Role of cellular phosphatase cdc25C in herpes simplex virus 1 replication

被引:5
作者
Smith-Donald, Benjamin A. [1 ]
Durand, Lizette O. [1 ]
Roizman, Bernard [1 ]
机构
[1] Univ Chicago, Marjorie B Kovler Viral Oncol Labs, Chicago, IL 60637 USA
关键词
D O I
10.1128/JVI.02021-07
中图分类号
Q93 [微生物学];
学科分类号
071005 ; 100705 ;
摘要
Earlier studies have shown that in herpes simplex virus 1-infected cells, ICP22 upregulates the accumulation of a subset of gamma(2) proteins exemplified by the products of the U(L)38, U(L)41, and U(s)11 genes. The ICP22-dependent process involves degradation of cyclins A and B1, the stabilization and activation of cdc2, physical interaction of activated cdc2 with the U(L)42 DNA synthesis processivity factor, and recruitment and phosphorylation of topoisomerase Hot by the cdc2/U(L)42 complex.
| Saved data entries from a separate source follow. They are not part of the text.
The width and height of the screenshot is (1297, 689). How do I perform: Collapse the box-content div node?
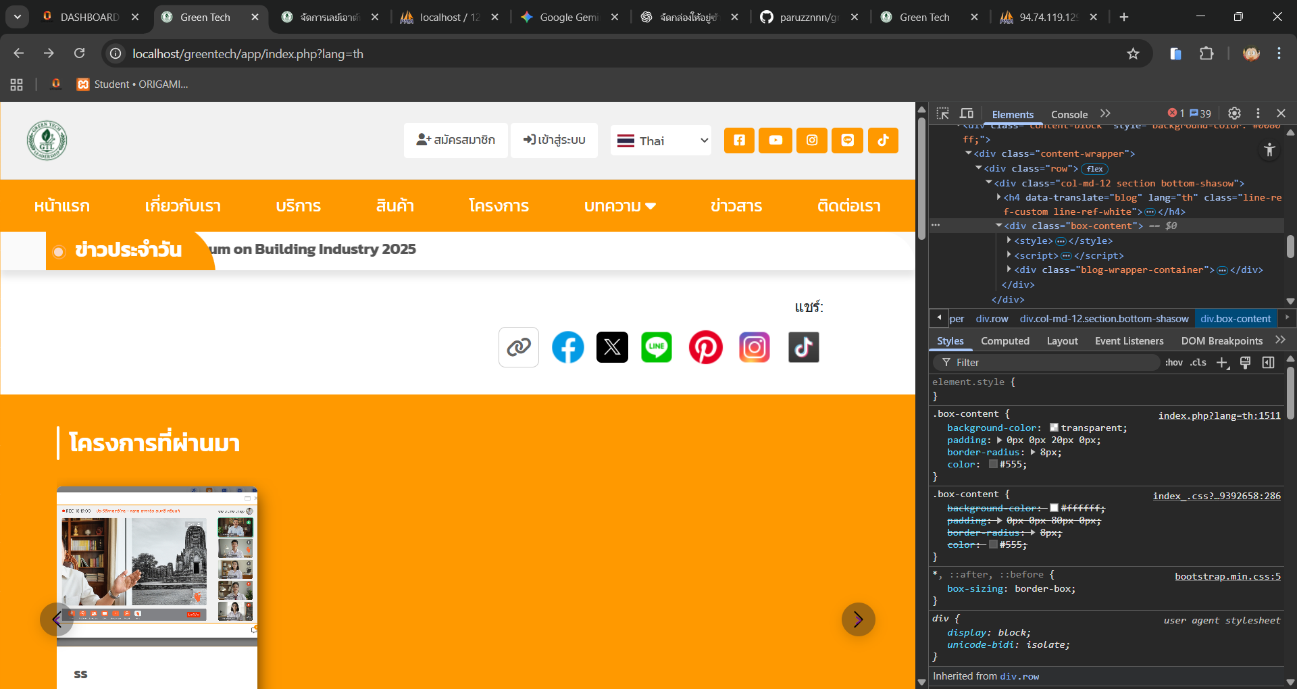tap(999, 226)
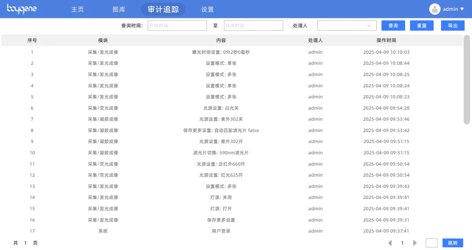
Task: Click the 跳转 button
Action: pos(452,243)
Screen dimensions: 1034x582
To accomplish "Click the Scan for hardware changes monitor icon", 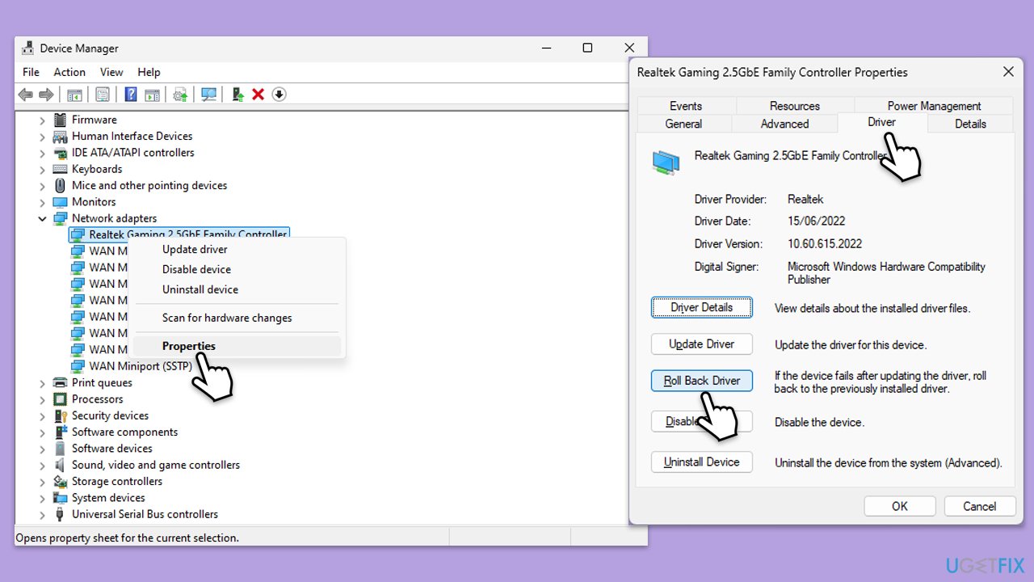I will (209, 95).
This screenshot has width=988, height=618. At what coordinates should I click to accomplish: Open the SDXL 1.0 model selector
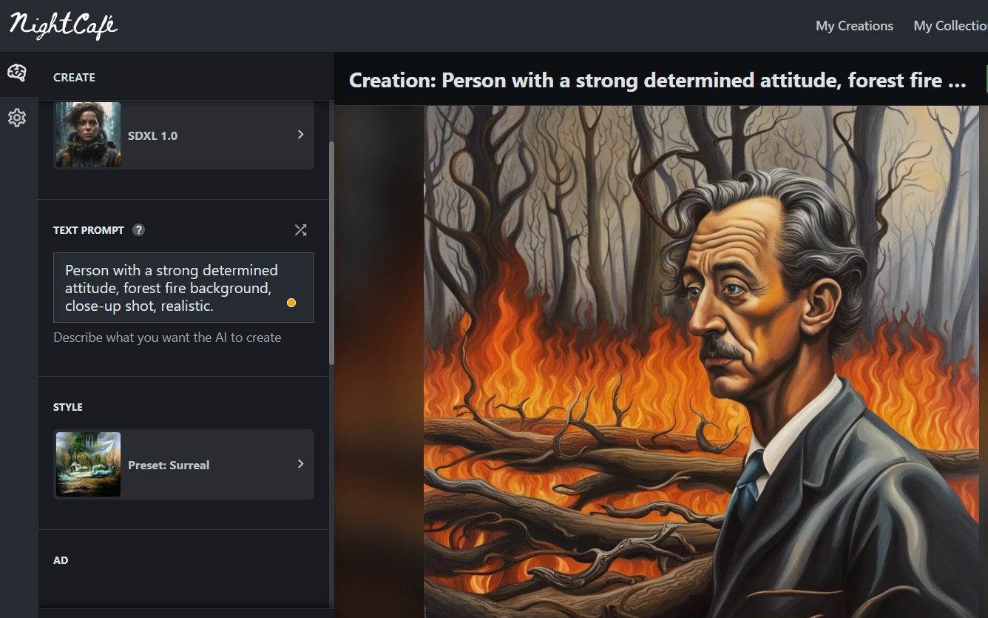point(183,135)
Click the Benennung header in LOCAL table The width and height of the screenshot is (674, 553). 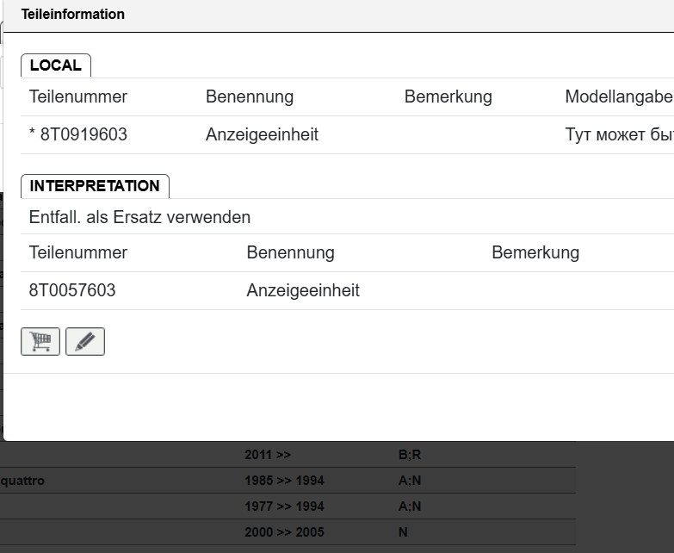[249, 97]
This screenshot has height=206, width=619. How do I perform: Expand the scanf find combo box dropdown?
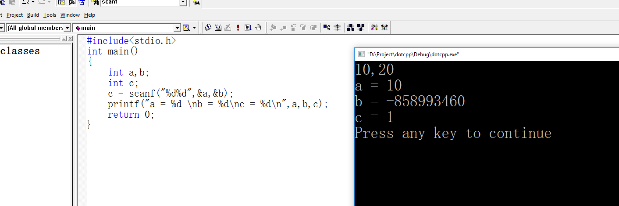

Activation of cdc2, the first step in the process, is a key function of the mitotic phosphatase cdc25C. To define the role of cdc25C, we probed some features of the ICP22-dependent pathway of upregulation of gamma(2) genes in cdc25C(-/-) cells and in cdc25C(-/-) cells derived from sibling mice. We report that cyclin B1 turned over in cdc25C(+/+) or cdc25C(-/-) cells at the same rate, that cdc2 increased in amount, and that U(s)11 and U(L)38 proteins and infectious virus accumulated in smaller amounts than in wild-type infected cells. The reduction in U(L)38 protein accumulation and virus was greater in cdc25C(-/-) cells infected with virus lacking ICP22 than in cells infected with wild-type virus. We conclude that cdc25C phosphatase plays a role in viral replication and that this role extends beyond its function of activating cdc2 for initiation of the ICP22-dependent cascade for upregulation of gamma(2) gene expression.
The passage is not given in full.